■ YOUR ASSIGNMENT ■
The answer is a number and only a number: how many lines of the data include the string "will"?

■ ENTRIES SHOWN ■
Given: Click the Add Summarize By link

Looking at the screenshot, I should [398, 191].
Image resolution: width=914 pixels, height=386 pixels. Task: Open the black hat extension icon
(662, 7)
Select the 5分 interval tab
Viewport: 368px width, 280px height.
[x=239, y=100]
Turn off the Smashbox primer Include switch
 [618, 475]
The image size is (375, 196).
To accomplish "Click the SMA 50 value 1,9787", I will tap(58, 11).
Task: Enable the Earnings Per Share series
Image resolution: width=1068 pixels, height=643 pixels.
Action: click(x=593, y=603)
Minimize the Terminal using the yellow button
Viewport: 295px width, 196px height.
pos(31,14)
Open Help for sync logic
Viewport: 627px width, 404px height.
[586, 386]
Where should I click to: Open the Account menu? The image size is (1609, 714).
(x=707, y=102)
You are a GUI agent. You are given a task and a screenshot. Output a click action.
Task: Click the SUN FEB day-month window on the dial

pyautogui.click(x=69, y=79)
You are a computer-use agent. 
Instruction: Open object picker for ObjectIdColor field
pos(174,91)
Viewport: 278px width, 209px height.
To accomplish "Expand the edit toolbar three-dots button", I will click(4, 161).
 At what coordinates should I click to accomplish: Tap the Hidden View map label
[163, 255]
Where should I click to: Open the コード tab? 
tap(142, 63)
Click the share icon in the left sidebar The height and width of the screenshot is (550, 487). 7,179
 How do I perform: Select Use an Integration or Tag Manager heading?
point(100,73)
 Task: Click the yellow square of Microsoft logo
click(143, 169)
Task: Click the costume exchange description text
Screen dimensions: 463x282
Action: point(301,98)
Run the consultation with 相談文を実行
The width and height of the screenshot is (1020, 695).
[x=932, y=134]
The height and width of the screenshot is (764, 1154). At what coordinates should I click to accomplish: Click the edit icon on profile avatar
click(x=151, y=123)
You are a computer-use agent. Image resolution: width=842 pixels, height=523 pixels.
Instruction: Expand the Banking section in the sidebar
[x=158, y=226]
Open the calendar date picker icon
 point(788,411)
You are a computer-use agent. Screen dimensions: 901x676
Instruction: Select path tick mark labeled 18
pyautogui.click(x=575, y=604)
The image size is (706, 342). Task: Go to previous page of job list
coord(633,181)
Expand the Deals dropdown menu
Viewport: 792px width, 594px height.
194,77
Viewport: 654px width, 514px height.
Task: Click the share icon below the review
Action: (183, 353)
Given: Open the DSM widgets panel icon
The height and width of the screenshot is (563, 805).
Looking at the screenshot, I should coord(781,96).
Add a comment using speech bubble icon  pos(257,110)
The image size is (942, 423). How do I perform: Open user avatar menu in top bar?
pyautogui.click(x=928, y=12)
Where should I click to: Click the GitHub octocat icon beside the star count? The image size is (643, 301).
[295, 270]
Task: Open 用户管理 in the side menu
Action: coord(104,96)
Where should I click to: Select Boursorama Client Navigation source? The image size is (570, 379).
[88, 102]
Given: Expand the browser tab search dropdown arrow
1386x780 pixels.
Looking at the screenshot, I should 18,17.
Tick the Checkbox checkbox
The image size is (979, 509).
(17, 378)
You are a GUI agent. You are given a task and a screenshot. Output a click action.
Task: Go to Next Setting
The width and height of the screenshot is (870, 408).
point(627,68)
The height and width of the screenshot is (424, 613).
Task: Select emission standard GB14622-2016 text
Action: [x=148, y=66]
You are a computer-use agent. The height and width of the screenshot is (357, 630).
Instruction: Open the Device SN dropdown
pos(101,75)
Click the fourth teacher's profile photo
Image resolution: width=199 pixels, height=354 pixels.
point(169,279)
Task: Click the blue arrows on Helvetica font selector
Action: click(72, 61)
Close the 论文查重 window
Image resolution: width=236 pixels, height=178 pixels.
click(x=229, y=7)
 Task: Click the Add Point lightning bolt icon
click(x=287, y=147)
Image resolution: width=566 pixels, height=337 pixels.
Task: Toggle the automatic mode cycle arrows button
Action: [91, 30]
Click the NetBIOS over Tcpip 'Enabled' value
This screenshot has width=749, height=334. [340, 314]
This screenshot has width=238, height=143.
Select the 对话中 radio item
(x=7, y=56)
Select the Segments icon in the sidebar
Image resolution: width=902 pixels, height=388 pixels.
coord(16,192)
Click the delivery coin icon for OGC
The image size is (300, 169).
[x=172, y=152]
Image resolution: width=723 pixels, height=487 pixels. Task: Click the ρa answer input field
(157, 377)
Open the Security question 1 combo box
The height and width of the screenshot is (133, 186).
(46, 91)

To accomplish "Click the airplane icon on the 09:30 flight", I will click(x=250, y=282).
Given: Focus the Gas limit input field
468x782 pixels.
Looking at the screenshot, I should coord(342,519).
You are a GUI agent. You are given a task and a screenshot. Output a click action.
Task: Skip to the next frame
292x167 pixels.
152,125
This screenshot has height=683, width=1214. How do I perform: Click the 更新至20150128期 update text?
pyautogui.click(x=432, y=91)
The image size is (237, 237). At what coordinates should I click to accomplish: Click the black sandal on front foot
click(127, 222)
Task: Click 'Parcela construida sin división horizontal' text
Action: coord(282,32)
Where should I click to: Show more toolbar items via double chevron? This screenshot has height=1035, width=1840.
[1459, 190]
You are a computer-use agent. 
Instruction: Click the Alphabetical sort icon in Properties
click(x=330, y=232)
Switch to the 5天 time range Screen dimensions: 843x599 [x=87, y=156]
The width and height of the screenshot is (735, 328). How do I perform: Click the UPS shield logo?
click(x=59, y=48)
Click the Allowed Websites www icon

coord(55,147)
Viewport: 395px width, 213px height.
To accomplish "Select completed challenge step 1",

■ SOLVED PROBLEM ■
3